I had never attended a live eTown radio show before, and didn’t know whether to expect a “Prairie Home Companion” type experience or a full-blown concert. What I found was the best of both worlds; insightful interviews intermixed with live music and an enthusiastic crowed.
Keller Williams and the Keels opened the night shortly after seven with the very appropriate Kris Kristofferson original, “Don’t Cuss the Fiddle”. A foreshadowing of the many cover songs Keller and the Keels would be performing off their 2010 album, Thief, the bluegrass trio sang out “we’re in this gig together, so let’s settle down and steal each other’s song’s.”

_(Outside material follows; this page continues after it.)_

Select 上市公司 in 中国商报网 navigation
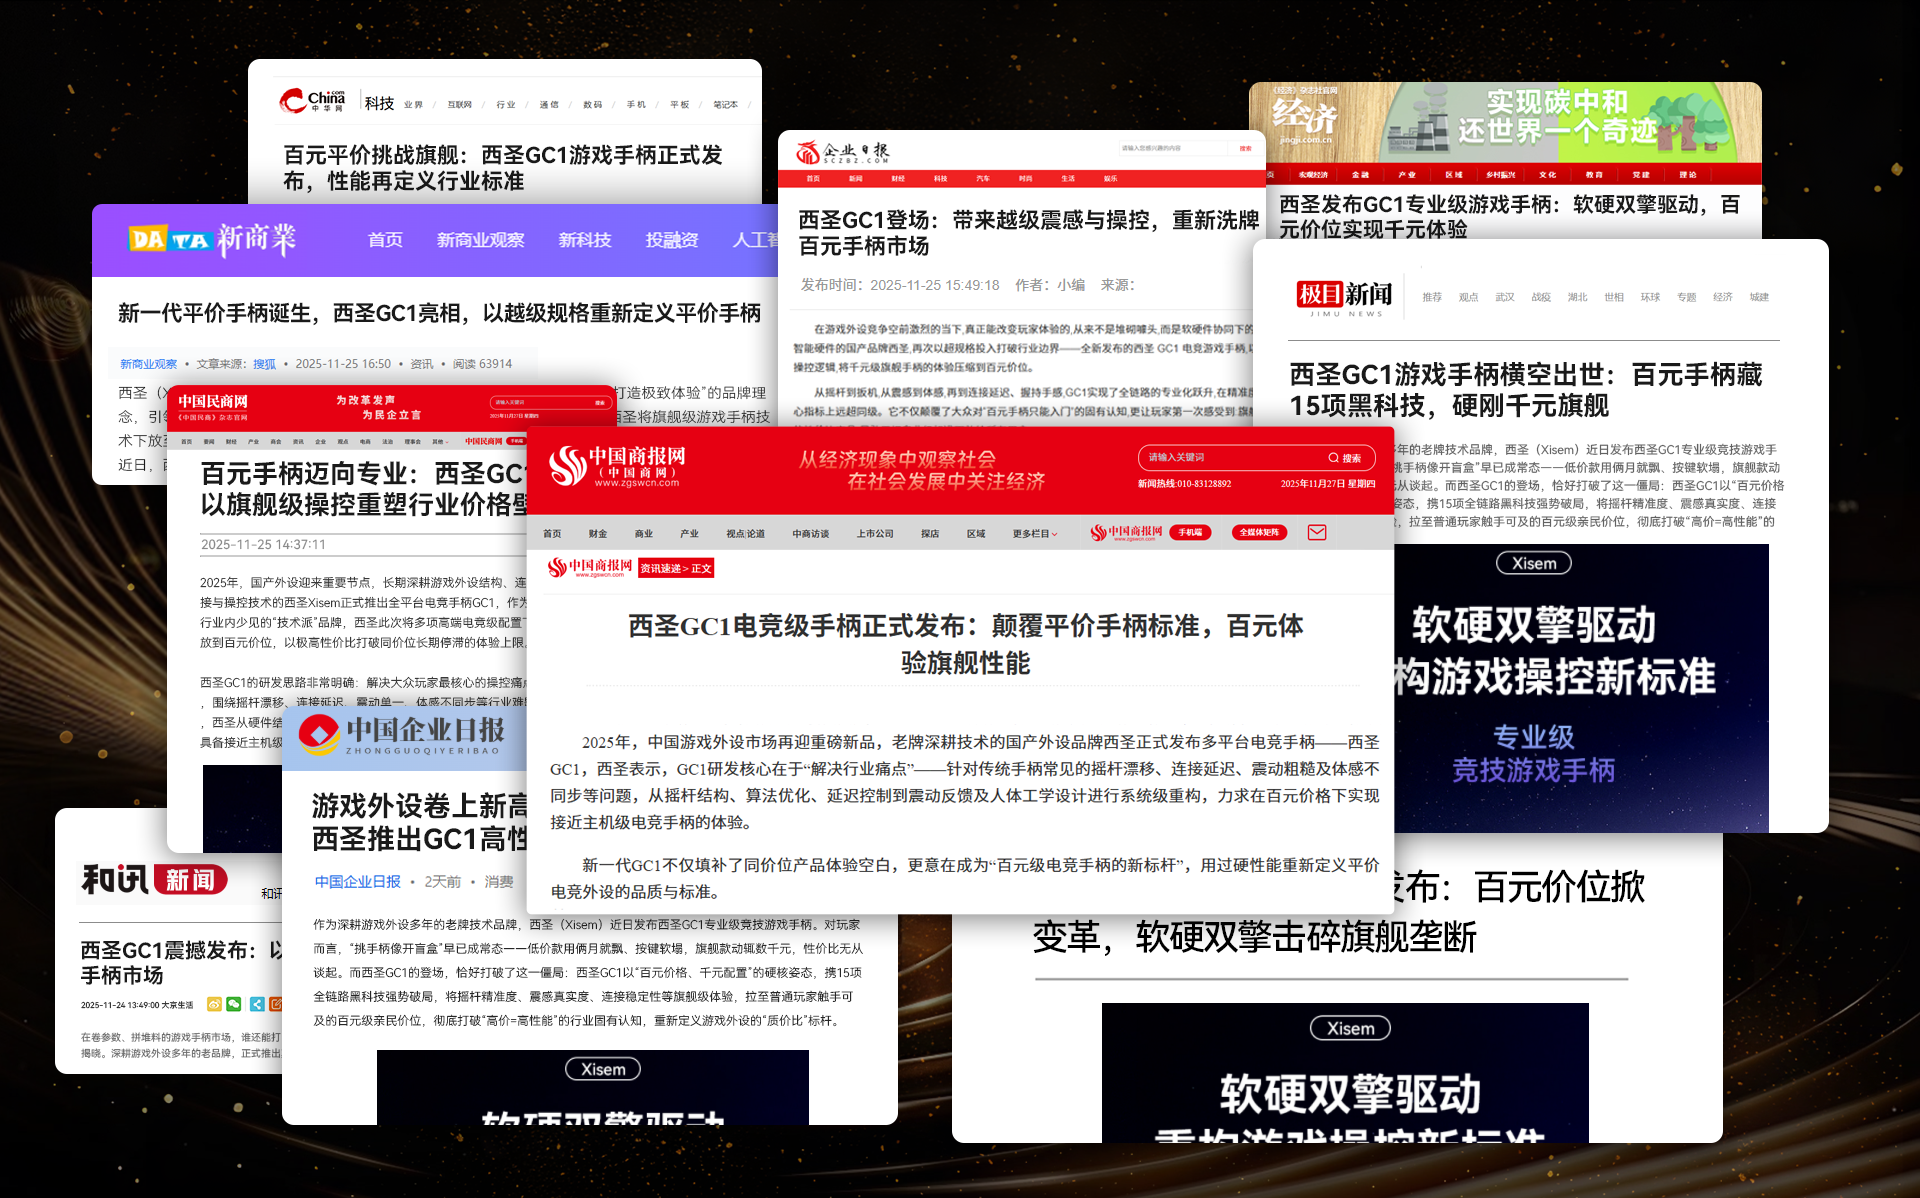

After their musical entrance Keller and the Keels had a long, cheerful interview with radio host, musician, and eTown co-founder, Nick Forster. Mr. Forster informed the audience and at-home listeners of the band’s accomplishments and current projects before charismatically chatting with the ensemble about how they met and their current lives on the road.
The band played an energetic rendition of Patterson Hood’s “Uncle Disney” before handing the show back over to radio co-hosts Helen Forster. Mrs. Forster then introduced the second act of the evening, Louisiana’s Marc Broussard, who would be backed up by his own drummer, Chad Gilmore, as well as the e-Town house band, the eTones.
Broussard’s first song of the night, an original composition entitled “Lucky”, had an popular adult alternative sound to it, which Broussard later explained was an attempt to expand his fan base. Though his melodic ballads were sung personally and sincerely, they were reminiscent of John Mayer and, dare I say, even James Blunt, in their attempt to please the masses with meek, non-offensive ear candy. Broussard’s smooth and soulful voice rang out all the same, and the audience really went crazy when he broke back down to his roots in the rhythmic, gospel flavored, and totally funky “Take Me Home”. Ridding on that old-time soul sound, eTones’ Ron Jolly followed up with a saloon style rag on piano.
Drummer Chad Gilmore was quite notable in his constant transitions of meters and styles. Throughout the set Broussard, Gilmore, and the band would weave in and out of reggae groves, classic rock rhythms, funk, and the bluegrass boom-chuck with versatility, although they did throw off the isles of dancing fans from time to time with unpredictable beat and meter changes.
The eTones, who have played with everyone from Bob Schneider to Jorma Kaukonen, were well adjusted to their guest’s styles and songs. Helen Forster’s voice ranged from soulful and moving during Broussard’s set to soft, sweet, and even twangy during Keller’s act. Her husband jumped from playing guitar to mandolin to banjo and always managed to get the crown swaying and tapping during his solos.
After the haunting cover, the group pulled a 180 in its mood with the totally inappropriate, totally hilarious Keller Williams original “Portapotty”. Keller fans skipped around in the isles singing along with the band “I fell in love in the portapotty line, in the parking lot of some show, She was dancing round clutchin’ herself, She was waitin’ for her turn to go”.
Marc Broussard, Chad Gilmore, and the eTones returned to the stage to join Keller and the Keels in a finale of the Rolling Stone’s “Wild Horses”. The show ended shortly after nine and was a refreshing contrast to the always fun, but completely draining 2 am concert finales that usually take place at the Boulder Theater. My first eTown radio show proved to be a very intimate experience, wonderful for anyone who wants to hear some great tunes and insightful commentary.